Task brief
Return every entry exactly, except for any pictures.

Recorded information
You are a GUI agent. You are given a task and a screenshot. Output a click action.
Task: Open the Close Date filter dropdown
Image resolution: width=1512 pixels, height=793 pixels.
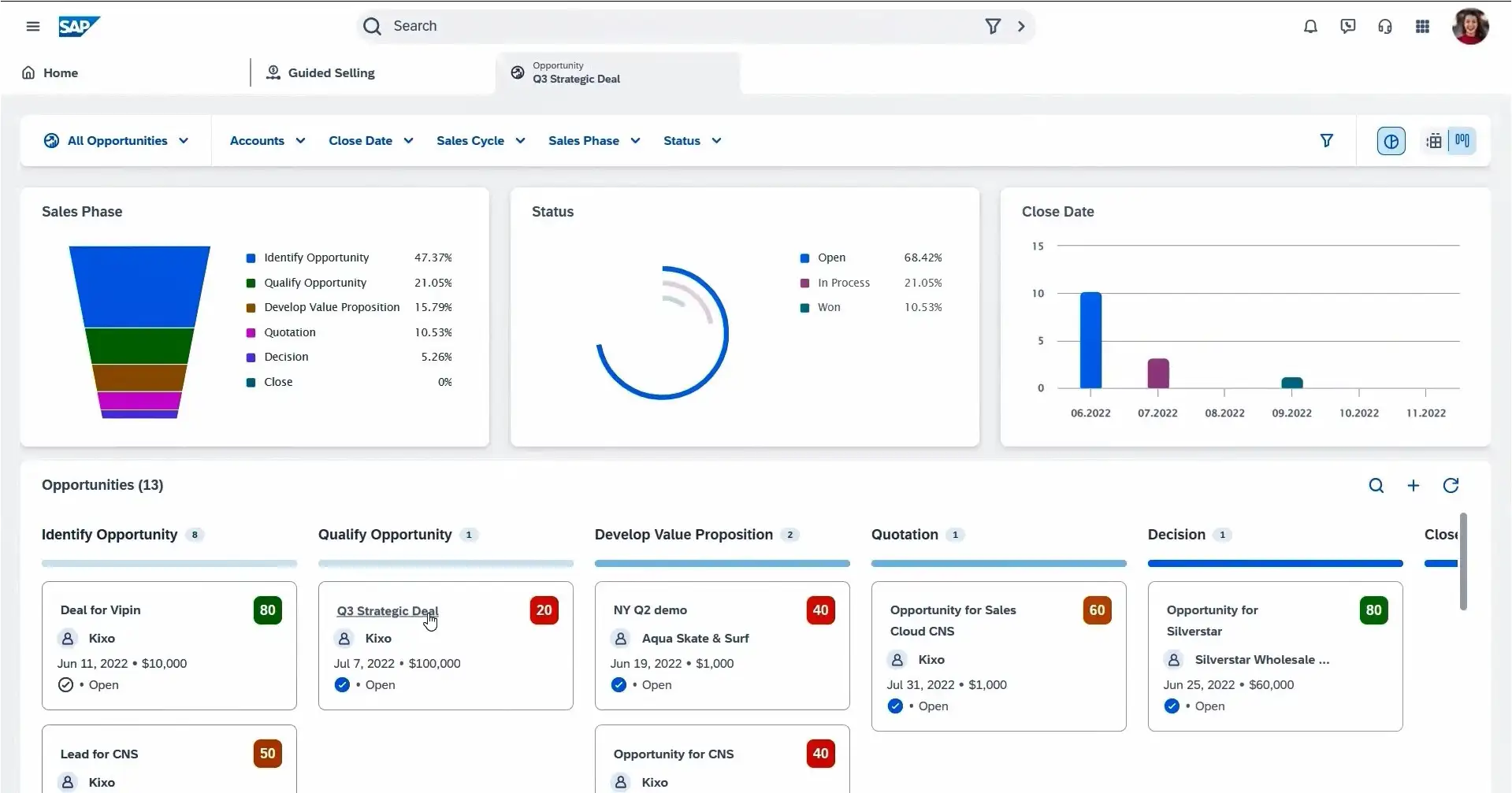coord(370,140)
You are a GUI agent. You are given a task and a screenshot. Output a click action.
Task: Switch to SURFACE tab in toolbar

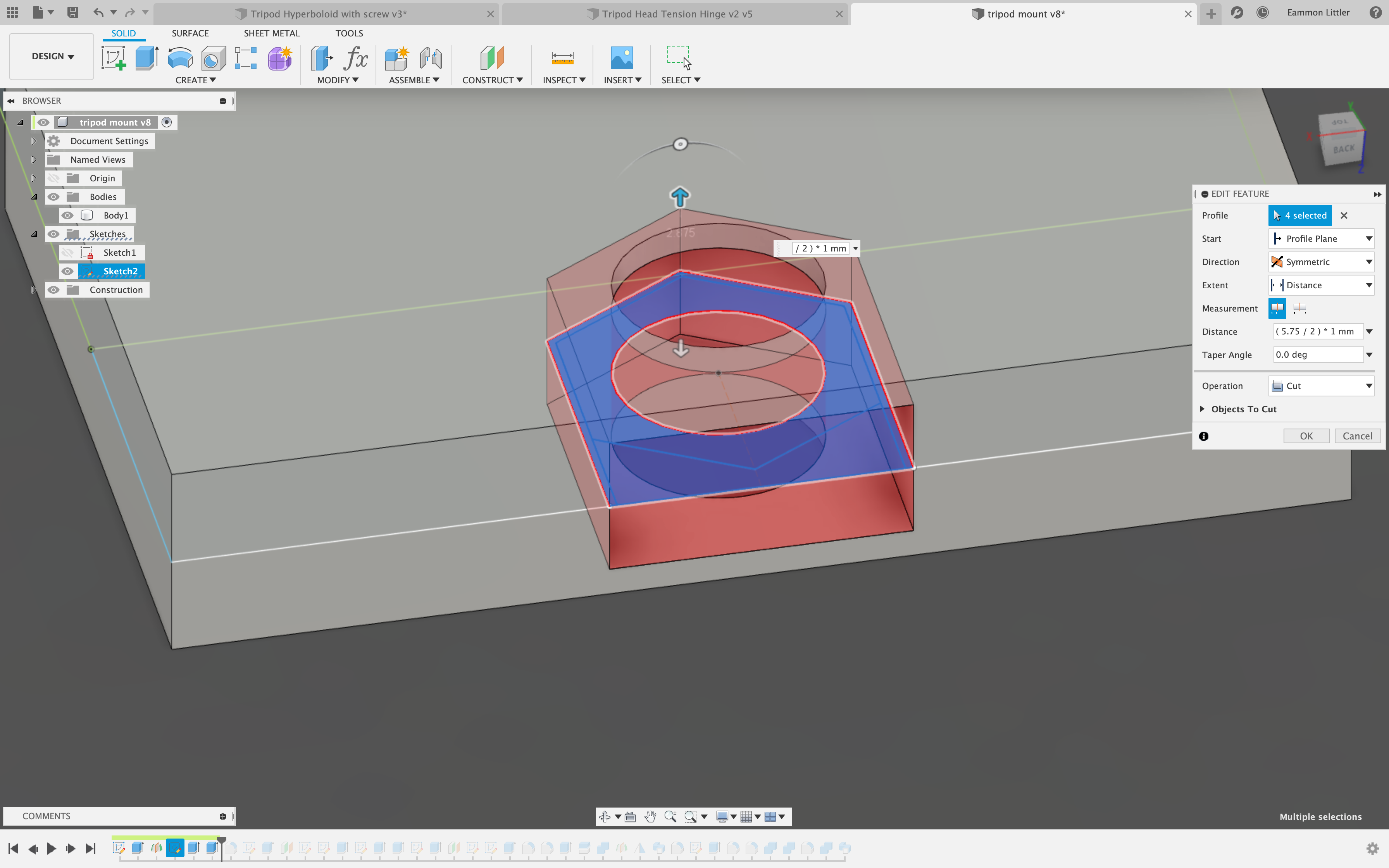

Expected answer
You are a GUI agent. You are given a task and a screenshot. Output a click action.
Task: Open the Close Date filter dropdown
Image resolution: width=1512 pixels, height=793 pixels.
coord(370,140)
You are a GUI agent. You are given a task and a screenshot. Output a click action.
Task: Switch to SURFACE tab in toolbar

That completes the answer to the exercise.